At Next Level Physiotherapy, a thorough assessment lets us build a plan that’s specific to you: identifying what’s driving your pain, how much load your tissue can currently tolerate, and a clear, staged pathway back to full activity, whether that’s running, playing GAA, getting back to the gym, or simply being able to sit and stand without discomfort.

Person holding their ankle after a sports injury while running, illustrating ankle pain, a sprain, or ligament injury that may require physiotherapy assessment and rehabilitation.
Physiotherapist assessing a patient’s shoulder during a physiotherapy appointment.

When you should stop exercising and seek assessment

This isn’t a blanket “keep pushing through everything” message. There are times when it’s important to stop and get assessed rather than continue on your own:

  • Sharp, sudden, or severe pain
  • Significant swelling, bruising, or visible deformity
  • Pain that’s getting worse day by day despite rest and activity modification
  • Instability, giving way, or an inability to bear weight
  • Pain that hasn’t improved after a couple of weeks of trying to manage it yourself
  • Any injury you’re unsure about

Signs it’s time to book a physiotherapy appointment

If you’re dealing with any of the following, it’s worth getting a proper assessment rather than guessing:

  • An injury that’s stopping you doing the things you enjoy
  • Pain that keeps coming back
  • Uncertainty about whether it’s safe to keep exercising
  • An injury that hasn’t improved despite rest
  • Wanting a clear, structured plan to get back to sport, training, or everyday activity

If you’re dealing with an injury and you’re not sure how much rest is enough, or how to safely start moving again, we’re happy to help you figure out the right approach.

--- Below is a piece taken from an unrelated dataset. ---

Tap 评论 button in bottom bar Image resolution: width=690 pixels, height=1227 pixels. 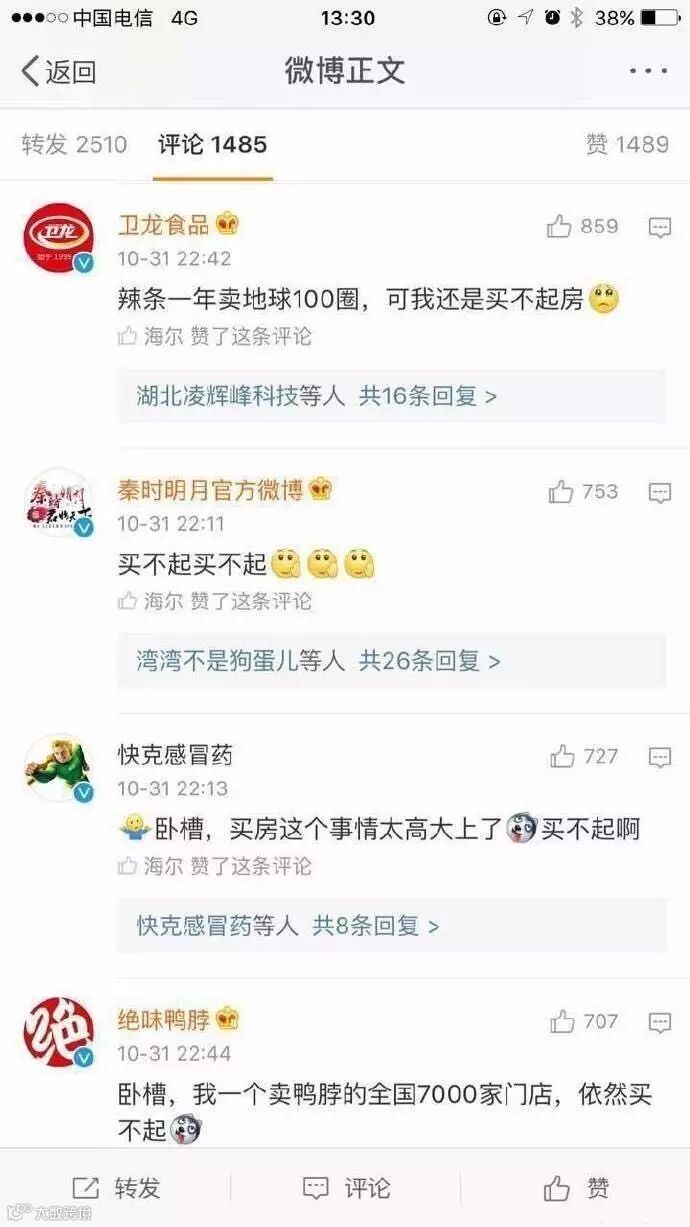[x=346, y=1188]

Book an assessment with us and we’ll build a plan around your injury and your goals. 

FAQs on injury recovery

Should I completely rest an injury?

Only for a short period immediately after an acute injury (roughly 24–72 hours). Beyond that, most injuries benefit from gradual, appropriate movement rather than complete rest.

Is walking good for injuries?

In most cases, yes. Walking is low-impact and can help maintain circulation, mobility and general conditioning while you recover, as long as it doesn’t significantly worsen your pain.

Can exercise help an injury heal?

Yes. Appropriate, progressive loading is a key part of tissue healing, particularly for tendon and muscle injuries, and is generally more effective than rest alone.

When should I see a physiotherapist?

If pain is severe, worsening, not improving after a couple of weeks, or if you’re unsure how to safely return to activity, it’s worth booking an assessment.

Does pain always mean I’m making the injury worse?

No. Mild to moderate discomfort during rehab exercises that settles afterward is common and often part of the recovery process. Sharp or increasing pain is different and worth getting checked.